■ **Task description**: Set down the material exactly, keeping every line whole.

[Given records]

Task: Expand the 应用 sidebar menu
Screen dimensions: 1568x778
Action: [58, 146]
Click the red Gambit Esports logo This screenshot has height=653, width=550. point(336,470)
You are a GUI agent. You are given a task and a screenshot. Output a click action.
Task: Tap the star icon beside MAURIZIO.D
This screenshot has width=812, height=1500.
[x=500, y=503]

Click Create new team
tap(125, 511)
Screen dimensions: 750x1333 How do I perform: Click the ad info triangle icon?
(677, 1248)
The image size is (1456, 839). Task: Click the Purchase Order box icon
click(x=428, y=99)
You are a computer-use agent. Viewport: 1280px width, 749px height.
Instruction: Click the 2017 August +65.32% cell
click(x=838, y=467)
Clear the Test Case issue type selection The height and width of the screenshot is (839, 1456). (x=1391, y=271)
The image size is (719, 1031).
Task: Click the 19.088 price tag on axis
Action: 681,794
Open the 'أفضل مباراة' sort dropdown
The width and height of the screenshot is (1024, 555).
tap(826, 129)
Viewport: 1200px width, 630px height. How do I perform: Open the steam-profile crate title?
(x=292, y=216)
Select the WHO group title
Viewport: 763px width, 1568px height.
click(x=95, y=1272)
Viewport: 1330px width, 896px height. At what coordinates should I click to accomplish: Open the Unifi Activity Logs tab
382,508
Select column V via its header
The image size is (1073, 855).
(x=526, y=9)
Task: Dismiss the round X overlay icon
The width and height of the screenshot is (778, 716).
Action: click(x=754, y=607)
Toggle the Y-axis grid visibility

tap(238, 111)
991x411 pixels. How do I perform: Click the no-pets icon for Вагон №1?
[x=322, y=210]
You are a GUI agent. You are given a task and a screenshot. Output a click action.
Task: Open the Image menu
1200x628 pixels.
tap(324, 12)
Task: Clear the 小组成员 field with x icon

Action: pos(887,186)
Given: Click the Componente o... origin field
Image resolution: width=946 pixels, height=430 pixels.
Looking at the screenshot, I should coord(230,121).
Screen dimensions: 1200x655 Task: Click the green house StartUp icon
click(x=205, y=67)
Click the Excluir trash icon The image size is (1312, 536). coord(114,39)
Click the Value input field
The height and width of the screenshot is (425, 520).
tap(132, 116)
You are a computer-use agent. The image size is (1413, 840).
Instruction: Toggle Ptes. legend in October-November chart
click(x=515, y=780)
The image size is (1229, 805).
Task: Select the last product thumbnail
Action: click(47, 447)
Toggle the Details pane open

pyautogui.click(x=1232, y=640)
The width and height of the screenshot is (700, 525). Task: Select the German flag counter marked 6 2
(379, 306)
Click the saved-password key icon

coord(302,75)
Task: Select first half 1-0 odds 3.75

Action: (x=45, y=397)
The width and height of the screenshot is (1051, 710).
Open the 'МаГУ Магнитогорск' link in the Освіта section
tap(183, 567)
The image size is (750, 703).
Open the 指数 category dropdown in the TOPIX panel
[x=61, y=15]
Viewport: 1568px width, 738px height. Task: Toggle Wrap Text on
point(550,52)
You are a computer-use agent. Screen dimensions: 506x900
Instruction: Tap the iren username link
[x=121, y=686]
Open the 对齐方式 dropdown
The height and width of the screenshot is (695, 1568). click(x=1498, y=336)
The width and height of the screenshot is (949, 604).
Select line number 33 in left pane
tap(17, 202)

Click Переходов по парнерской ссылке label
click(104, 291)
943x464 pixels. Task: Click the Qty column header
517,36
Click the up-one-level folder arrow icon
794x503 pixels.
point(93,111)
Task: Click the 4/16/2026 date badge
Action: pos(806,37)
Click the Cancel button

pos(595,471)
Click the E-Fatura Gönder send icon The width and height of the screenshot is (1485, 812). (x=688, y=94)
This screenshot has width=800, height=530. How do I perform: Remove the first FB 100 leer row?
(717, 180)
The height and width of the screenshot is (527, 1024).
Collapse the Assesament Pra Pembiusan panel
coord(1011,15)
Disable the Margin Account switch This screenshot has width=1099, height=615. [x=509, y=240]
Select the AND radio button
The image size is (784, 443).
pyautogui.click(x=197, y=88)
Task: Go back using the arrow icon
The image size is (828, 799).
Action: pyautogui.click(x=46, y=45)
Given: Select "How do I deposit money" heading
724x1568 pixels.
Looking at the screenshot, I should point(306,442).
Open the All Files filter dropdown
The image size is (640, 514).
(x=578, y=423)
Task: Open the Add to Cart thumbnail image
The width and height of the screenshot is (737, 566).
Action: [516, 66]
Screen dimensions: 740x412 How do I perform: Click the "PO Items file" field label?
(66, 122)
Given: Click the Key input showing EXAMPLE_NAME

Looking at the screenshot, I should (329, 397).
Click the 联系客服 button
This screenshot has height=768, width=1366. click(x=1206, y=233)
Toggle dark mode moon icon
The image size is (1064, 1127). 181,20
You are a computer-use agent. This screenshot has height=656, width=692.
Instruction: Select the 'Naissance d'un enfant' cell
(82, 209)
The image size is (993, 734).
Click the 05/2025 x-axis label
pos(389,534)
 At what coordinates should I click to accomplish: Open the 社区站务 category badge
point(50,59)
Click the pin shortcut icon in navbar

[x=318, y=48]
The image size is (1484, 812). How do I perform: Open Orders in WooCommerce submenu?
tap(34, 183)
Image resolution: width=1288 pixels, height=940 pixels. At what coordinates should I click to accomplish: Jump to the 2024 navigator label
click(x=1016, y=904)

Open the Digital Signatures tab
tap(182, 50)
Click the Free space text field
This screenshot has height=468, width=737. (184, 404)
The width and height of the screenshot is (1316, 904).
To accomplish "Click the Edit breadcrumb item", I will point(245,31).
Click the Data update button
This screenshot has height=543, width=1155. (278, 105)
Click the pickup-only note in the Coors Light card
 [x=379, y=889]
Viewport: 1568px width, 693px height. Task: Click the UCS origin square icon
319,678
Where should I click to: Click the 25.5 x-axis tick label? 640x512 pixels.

[/Given records]

■ **Solved problem**:
Task: Expand the 应用 sidebar menu
Screen dimensions: 1568x778
Action: [58, 146]
Click the red Gambit Esports logo This screenshot has height=653, width=550. point(336,470)
You are a GUI agent. You are given a task and a screenshot. Output a click action.
Task: Tap the star icon beside MAURIZIO.D
This screenshot has width=812, height=1500.
[x=500, y=503]

Click Create new team
tap(125, 511)
Screen dimensions: 750x1333 How do I perform: Click the ad info triangle icon?
(677, 1248)
The image size is (1456, 839). Task: Click the Purchase Order box icon
click(x=428, y=99)
You are a computer-use agent. Viewport: 1280px width, 749px height.
Instruction: Click the 2017 August +65.32% cell
click(x=838, y=467)
Clear the Test Case issue type selection The height and width of the screenshot is (839, 1456). (x=1391, y=271)
The image size is (719, 1031).
Task: Click the 19.088 price tag on axis
Action: 681,794
Open the 'أفضل مباراة' sort dropdown
The width and height of the screenshot is (1024, 555).
tap(826, 129)
Viewport: 1200px width, 630px height. How do I perform: Open the steam-profile crate title?
(x=292, y=216)
Select the WHO group title
Viewport: 763px width, 1568px height.
click(x=95, y=1272)
Viewport: 1330px width, 896px height. At what coordinates should I click to accomplish: Open the Unifi Activity Logs tab
382,508
Select column V via its header
The image size is (1073, 855).
(x=526, y=9)
Task: Dismiss the round X overlay icon
The width and height of the screenshot is (778, 716).
Action: click(x=754, y=607)
Toggle the Y-axis grid visibility

tap(238, 111)
991x411 pixels. How do I perform: Click the no-pets icon for Вагон №1?
[x=322, y=210]
You are a GUI agent. You are given a task and a screenshot. Output a click action.
Task: Open the Image menu
1200x628 pixels.
tap(324, 12)
Task: Clear the 小组成员 field with x icon

Action: pos(887,186)
Given: Click the Componente o... origin field
Image resolution: width=946 pixels, height=430 pixels.
Looking at the screenshot, I should coord(230,121).
Screen dimensions: 1200x655 Task: Click the green house StartUp icon
click(x=205, y=67)
Click the Excluir trash icon The image size is (1312, 536). coord(114,39)
Click the Value input field
The height and width of the screenshot is (425, 520).
tap(132, 116)
You are a computer-use agent. The image size is (1413, 840).
Instruction: Toggle Ptes. legend in October-November chart
click(x=515, y=780)
The image size is (1229, 805).
Task: Select the last product thumbnail
Action: click(47, 447)
Toggle the Details pane open

pyautogui.click(x=1232, y=640)
The width and height of the screenshot is (700, 525). Task: Select the German flag counter marked 6 2
(379, 306)
Click the saved-password key icon

coord(302,75)
Task: Select first half 1-0 odds 3.75

Action: (x=45, y=397)
The width and height of the screenshot is (1051, 710).
Open the 'МаГУ Магнитогорск' link in the Освіта section
tap(183, 567)
The image size is (750, 703).
Open the 指数 category dropdown in the TOPIX panel
[x=61, y=15]
Viewport: 1568px width, 738px height. Task: Toggle Wrap Text on
point(550,52)
You are a computer-use agent. Screen dimensions: 506x900
Instruction: Tap the iren username link
[x=121, y=686]
Open the 对齐方式 dropdown
The height and width of the screenshot is (695, 1568). click(x=1498, y=336)
The width and height of the screenshot is (949, 604).
Select line number 33 in left pane
tap(17, 202)

Click Переходов по парнерской ссылке label
click(104, 291)
943x464 pixels. Task: Click the Qty column header
517,36
Click the up-one-level folder arrow icon
794x503 pixels.
point(93,111)
Task: Click the 4/16/2026 date badge
Action: pos(806,37)
Click the Cancel button

pos(595,471)
Click the E-Fatura Gönder send icon The width and height of the screenshot is (1485, 812). (x=688, y=94)
This screenshot has width=800, height=530. How do I perform: Remove the first FB 100 leer row?
(717, 180)
The height and width of the screenshot is (527, 1024).
Collapse the Assesament Pra Pembiusan panel
coord(1011,15)
Disable the Margin Account switch This screenshot has width=1099, height=615. [x=509, y=240]
Select the AND radio button
The image size is (784, 443).
pyautogui.click(x=197, y=88)
Task: Go back using the arrow icon
The image size is (828, 799).
Action: pyautogui.click(x=46, y=45)
Given: Select "How do I deposit money" heading
724x1568 pixels.
Looking at the screenshot, I should point(306,442).
Open the All Files filter dropdown
The image size is (640, 514).
(x=578, y=423)
Task: Open the Add to Cart thumbnail image
The width and height of the screenshot is (737, 566).
Action: [516, 66]
Screen dimensions: 740x412 How do I perform: Click the "PO Items file" field label?
(66, 122)
Given: Click the Key input showing EXAMPLE_NAME

Looking at the screenshot, I should (329, 397).
Click the 联系客服 button
This screenshot has height=768, width=1366. click(x=1206, y=233)
Toggle dark mode moon icon
The image size is (1064, 1127). 181,20
You are a computer-use agent. This screenshot has height=656, width=692.
Instruction: Select the 'Naissance d'un enfant' cell
(82, 209)
The image size is (993, 734).
Click the 05/2025 x-axis label
pos(389,534)
 At what coordinates should I click to accomplish: Open the 社区站务 category badge
point(50,59)
Click the pin shortcut icon in navbar

[x=318, y=48]
The image size is (1484, 812). How do I perform: Open Orders in WooCommerce submenu?
tap(34, 183)
Image resolution: width=1288 pixels, height=940 pixels. At what coordinates should I click to accomplish: Jump to the 2024 navigator label
click(x=1016, y=904)

Open the Digital Signatures tab
tap(182, 50)
Click the Free space text field
This screenshot has height=468, width=737. (184, 404)
The width and height of the screenshot is (1316, 904).
To accomplish "Click the Edit breadcrumb item", I will point(245,31).
Click the Data update button
This screenshot has height=543, width=1155. (278, 105)
Click the pickup-only note in the Coors Light card
 [x=379, y=889]
Viewport: 1568px width, 693px height. Task: Click the UCS origin square icon
319,678
Where should I click to: Click the 25.5 x-axis tick label? 640x512 pixels.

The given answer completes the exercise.